NB: It’s vacation season, and your humble writer needs a break. As a result there will be no updates until mid-August. Best of luck to everyone in the interim – let’s hope the politicians fail at failing.

Main Items:

  • US DGO ex Transportation rose 0.1% MoM in June vs 0.5% exp and 0.6% prev
  • US Capital Goods Orders Nondef Ex-Air declined -0.4% MoM vs 1.0% exp and 1.6% prev.
  • WSJ reports that the Treasury may have enough cash until August 10th due to higher than expected tax receipts.
  • Christine Lagarde raised the possibility that the IMF will need more financial resources to tackle continuing economic crises and will likely have to discuss the issue soon.
  • BOJ warns that the stalled debt ceiling talks in Washington were having a considerable impact on FX markets; the central bank may discuss monetary easing at its next rate review on Aug. 4-5 or even earlier if the yen continues to spike. Reuters
  • Brazil hiked the IOF tax on FX derivatives in an effort to reduce the carry trade.

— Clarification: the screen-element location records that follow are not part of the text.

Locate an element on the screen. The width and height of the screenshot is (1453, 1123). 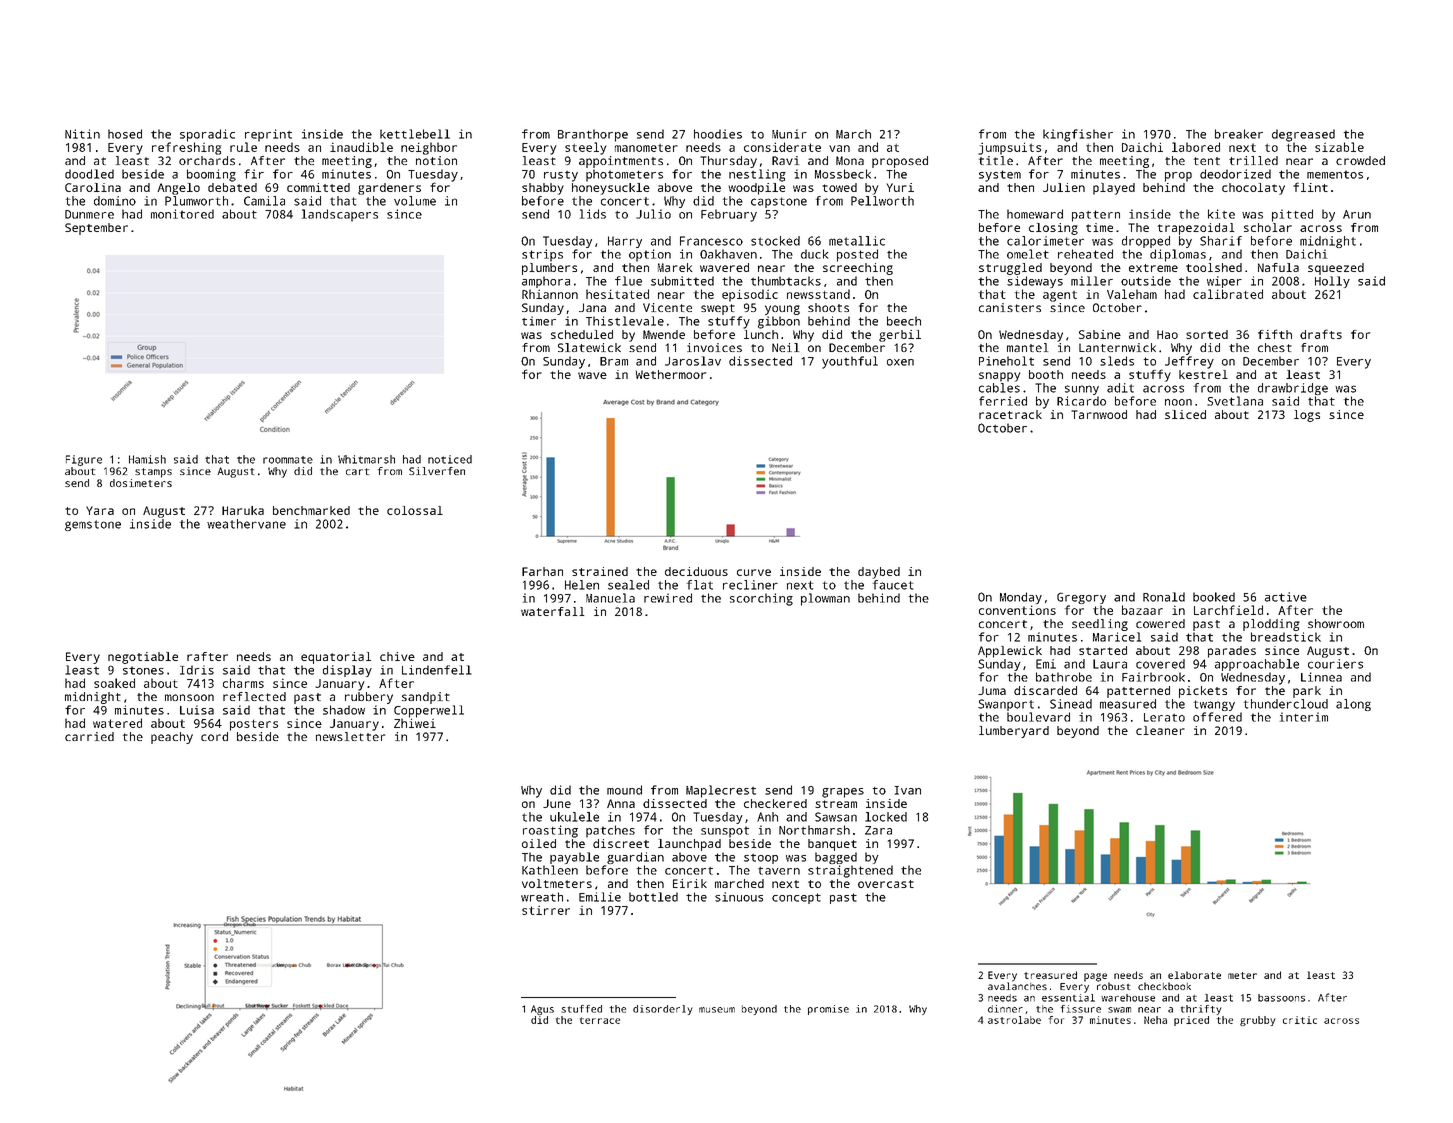
hoodies is located at coordinates (718, 134).
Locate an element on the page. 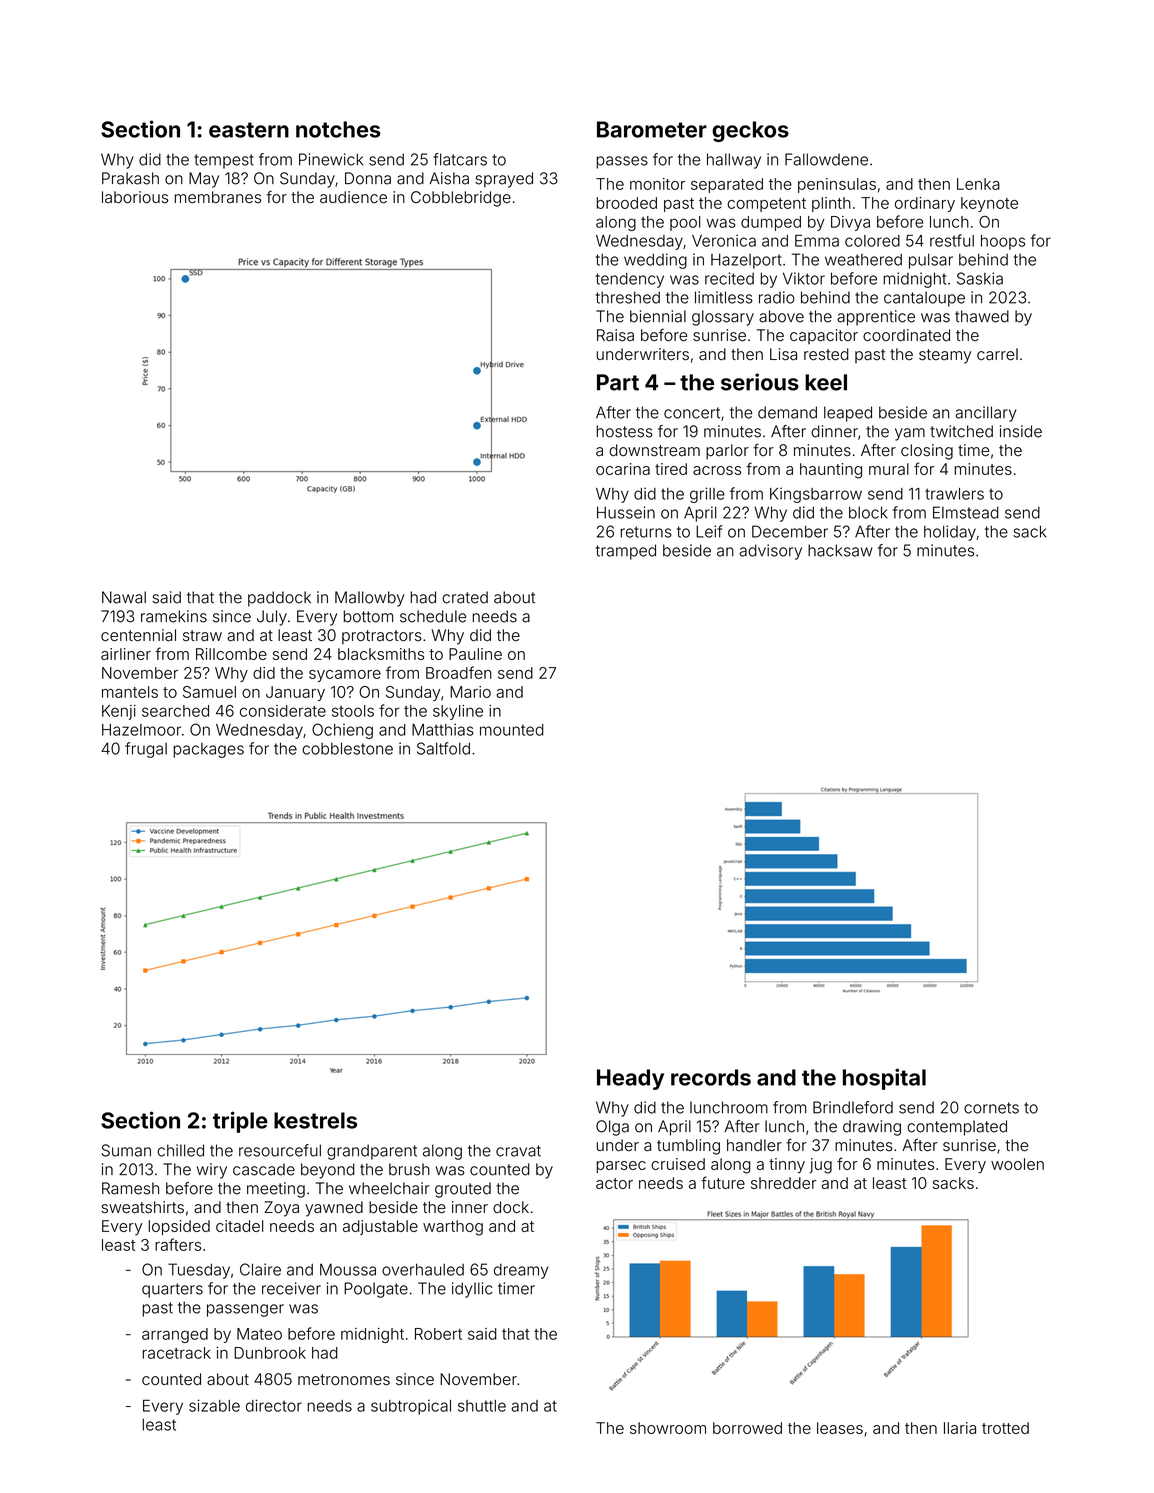 The height and width of the document is (1493, 1154). Mallowby is located at coordinates (370, 599).
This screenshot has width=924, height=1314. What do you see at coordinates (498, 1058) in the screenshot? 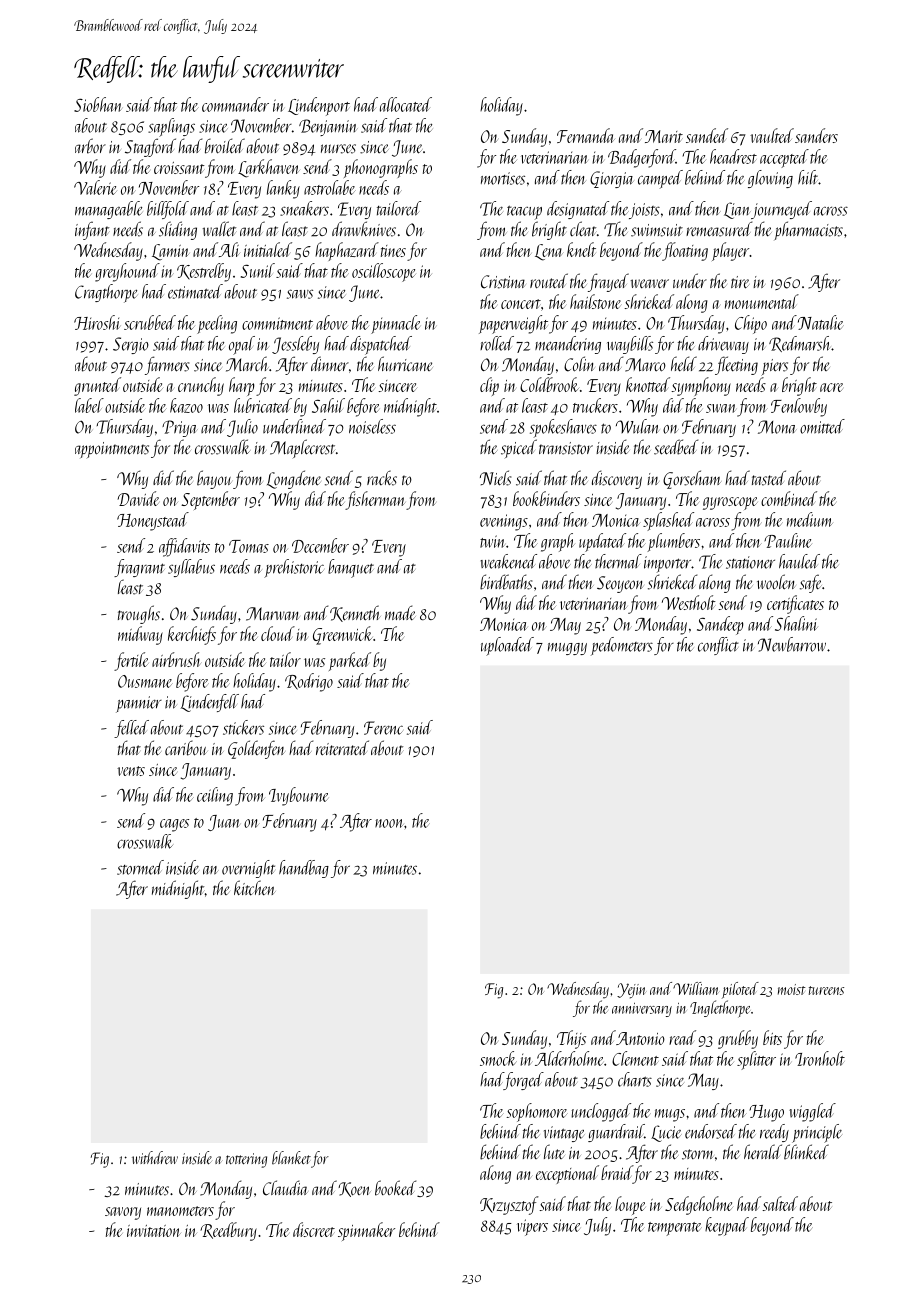
I see `smock` at bounding box center [498, 1058].
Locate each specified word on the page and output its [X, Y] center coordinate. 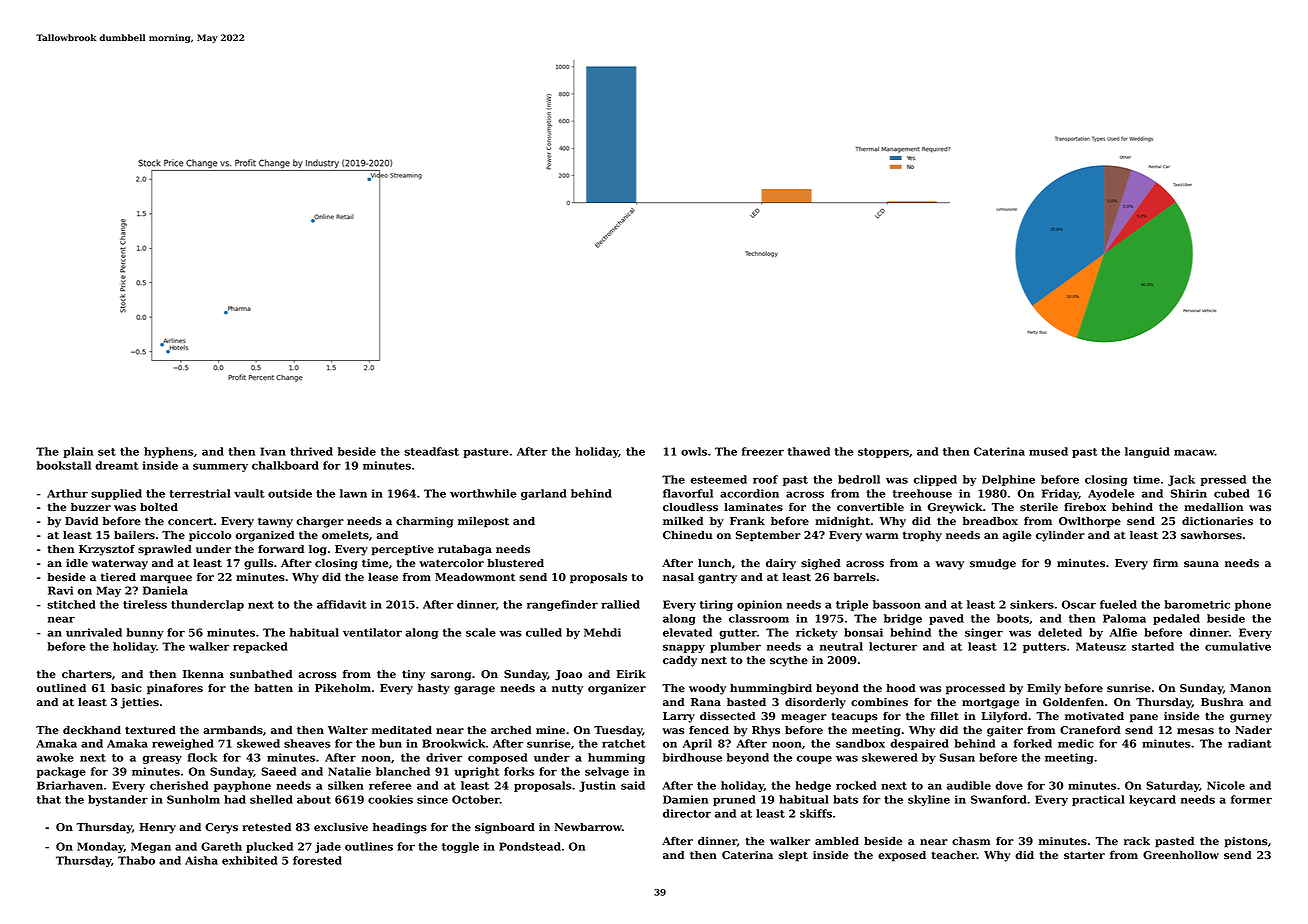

An IOF of 1% is going to be charged on increases in the net LONG BRL exposures built through derivatives from the previous day that exceeds US$10 million, based on the delta.


  • German CPI rose 2.6% YoY in July vs 2.4% exp and prev
  • Swiss KOF LEI declined to 2.04 in July vs 2.11 exp and 2.23 prev.
  • UK CBI
  1. Trends Total Orders declined to -10 in July vs -3 exp and 1 prev
  2. Trends Selling Prices declined to 4 in July vs 27 exp and prev
  3. Business Optimism declined to -16 in July vs 10 exp and 9 prev
  • Australia CPI rose 3.6% YoY in 2Q vs 3.4% exp and 3.3% prev.


  • Wikipedia’s history of the 1995 government shutdown: http://en.wikipedia.org/wiki/United_States_federal_government_shutdown_of_1995
    One lesson is that this thing can drag out for a looong time. Last time it took 4 months.
  • Short term market movements are a bit erratic, so I’ll talk a bit about the longer term picture today.
    First, I posit the idea that with low net positioning, (as evidenced by discussions with brokers as well as recent articles on hedge funds trimming risk) the pain trade going to the end of 2H may be higher equities. Of course, hedge funds aren’t expected to outperform every year, but over the long haul, S&P returns remains a sort of a benchmark. The chart below shows that the HFRI macro index basically kept pace with the S&P over the 2003-2007 expansion, but since 2009 has been underperforming:

    Furthermore, US equities are reasonably cheap. The most recent S&P trailing nominal P/E is at a 36 percentile ranking using data over the past 50 years.

    Claims that recent earnings growth is solely driven by cost cutting are not accurate. Revenues have been growing north of 7% for over 2 years, which is roughly the norm:

    In fact, the Price to Sales readings are at levels prevailing from the lows of 2003:

    Of course, none of this matters if we get a politician induced recession…


2 thoughts on “G3 Recap 7-27-11

  1. interesting that there have been so many more revenue misses in europe versus states side as I suspect tightening of conditions coming through at a number of levels and banking system in piggies somewhat impaired.

    have a great holiday … lets hope good news delivered on a number of fronts by the time you get back!

  2. Thanks for your comments and thoughts, Bert. I’m a bit relieved that this mess with politicians is happening now, because I’m still a bit unsure as to how to trade these markets. I definitely hope we get better news in a couple weeks!